Is Synthetic Phonics Instruction Working in England? A Closer Look at the “Teaching to Teach” Literacy Report

Share on FacebookShare on Google+Tweet about this on TwitterShare on LinkedInEmail this to someone

Study reviewed:

Machin, S., McNally, S., & Viarengo. (April, 2016). “Teaching to Teach” Literacy. Center for Economic Performance Discussion Paper No 1425. (PDF)

Since the publication of the so-called “Rose Report“* more than a decade ago, English schools have been required to use “synthetic phonics” to teach children to read (synthetic phonics is more commonly known in the United States as “blended phonics”). Last year, three economists (Machin, McNally, & Viarengo, 2016) analyzed data from a large sample of English schoolchildren to assess the effectiveness of a synthetic phonics pilot program as well as the implementation of the new phonics mandate. They concluded that synthetic phonics was indeed effective compared to other methods of teaching reading in “closing the gaps” between students who “start out with disadvantages . . . compared to others” (p. 3).

I argue that the researchers’ results do not support this claim. Both experimental studies and Machin et al.’s analysis show that phonics instruction has a medium effect on initial literacy levels, but little to no impact on reading achievement in later grades.

“Teaching to Teach” Literacy

Machin and colleagues examined the test scores of two different cohorts, each of which contained a group of students who were taught reading with synthetic phonics and a group who was not.** The first cohort included students who were part of a phonics pilot study (Early Reading Development Pilot (ERDp)) prior to the release of the Rose Report in 2006.

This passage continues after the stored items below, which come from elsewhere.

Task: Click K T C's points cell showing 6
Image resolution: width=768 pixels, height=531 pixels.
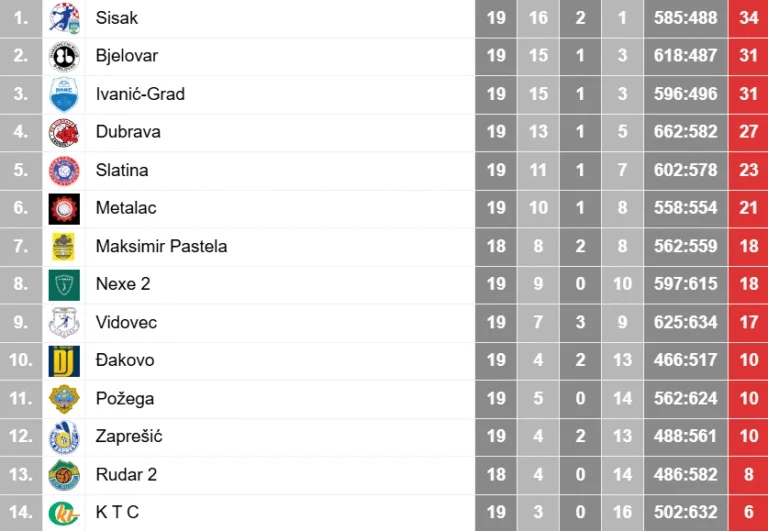Action: (749, 513)
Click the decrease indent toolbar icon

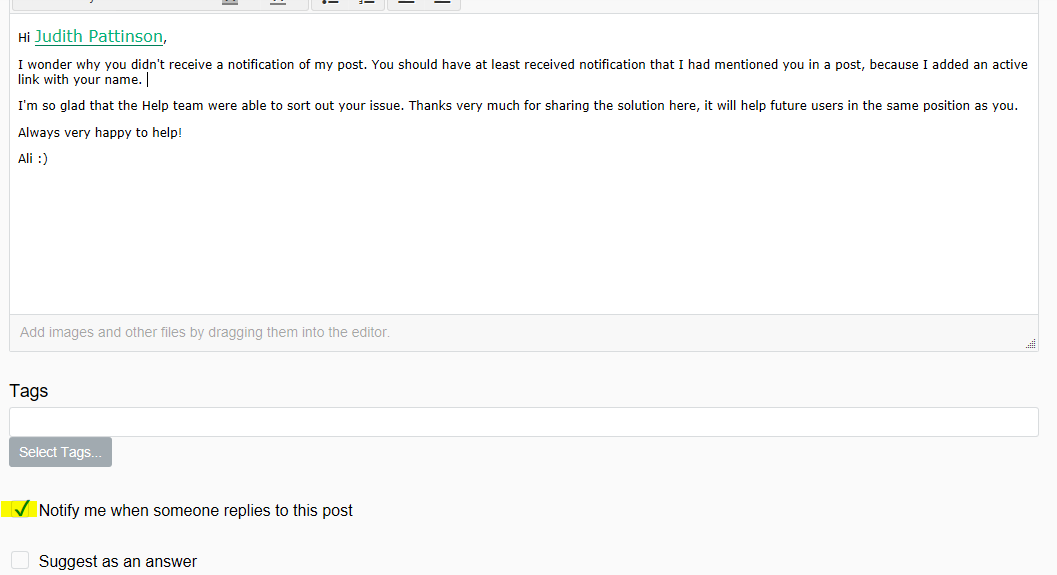pos(406,3)
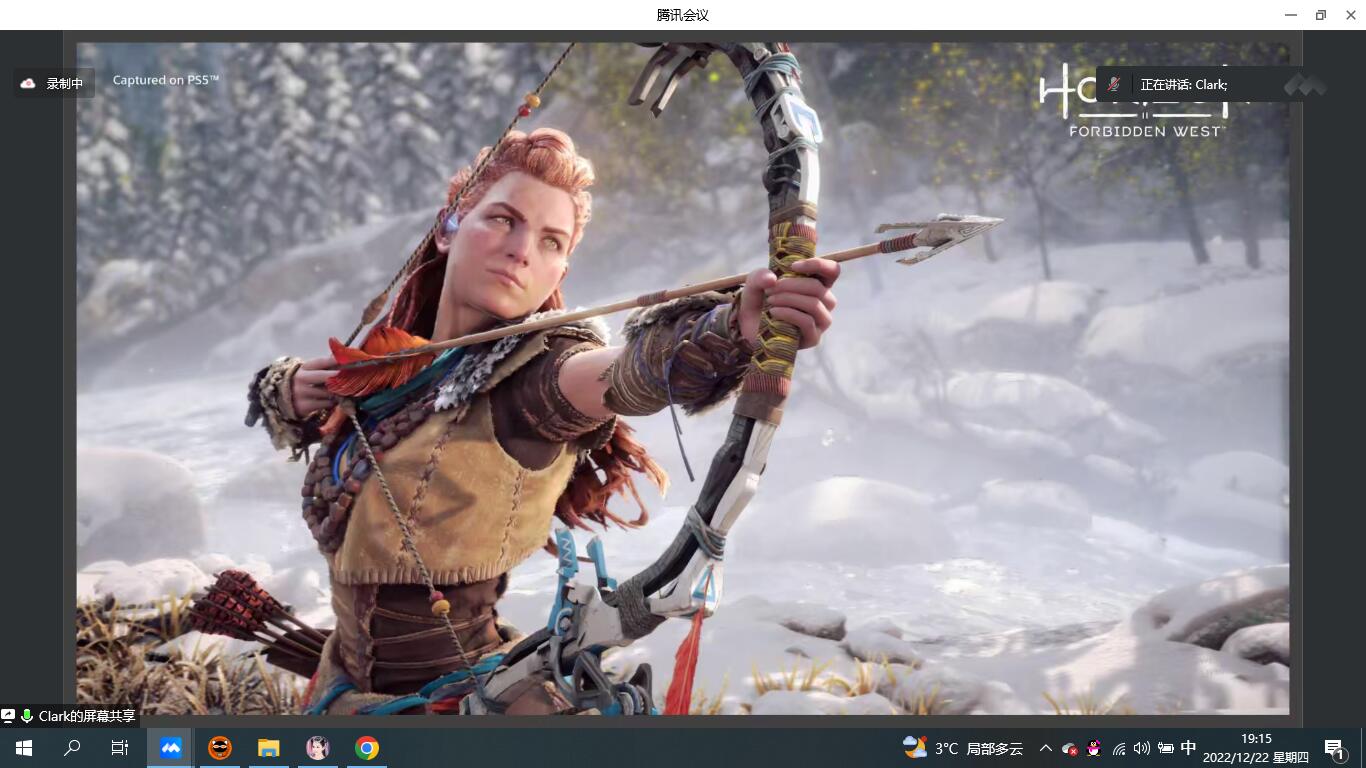Open the notification center with 1 notification
This screenshot has width=1366, height=768.
click(x=1334, y=748)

The second cohort (named “CLDD” for “Communication, Language, and Literacy Development Programme”) was formed by the first wave of Local Education Authorities (the British equivalent of our school districts) that adopted the nationwide phonics curriculum announced in 2007. These early-adopter CLDD schools were compared to those that adopted the curriculum two years later (p. 11).

Students were assessed at three different points:

  • “Foundation Stage” (at age 5, after one year of instruction),
  • “Key State 1” (at age 7), and
  • “Key Stage 2” (at age 11).

The Foundation Stage Profile (now called the “Early Years Foundation Stage Profile”) was done by the child’s teacher, and consisted of a dizzying number of “scales” (13 in the 2008 version!) that students were rated on. Four of these scales related to “communication, language, and literacy,” one of which was “linking sounds and letters.” The Key Stage 1 assessment was also done by the child’s teacher, while Key Stage 2 was scored externally.

Machin et al. reported the effect size comparisons for the phonics groups and the non-phonics groups. Effect sizes allow us to see the magnitude of the impact an intervention has on test scores in a “standardized” unit, which is normally reported as the number (or fraction thereof) of standard deviations that separate the two groups. This is especially important in studies such as this one, where the very large sample sizes (approaching 500,000) can cause even small score differences to be “statistically significant.” Effect sizes help us determine whether those differences are meaningful in practice.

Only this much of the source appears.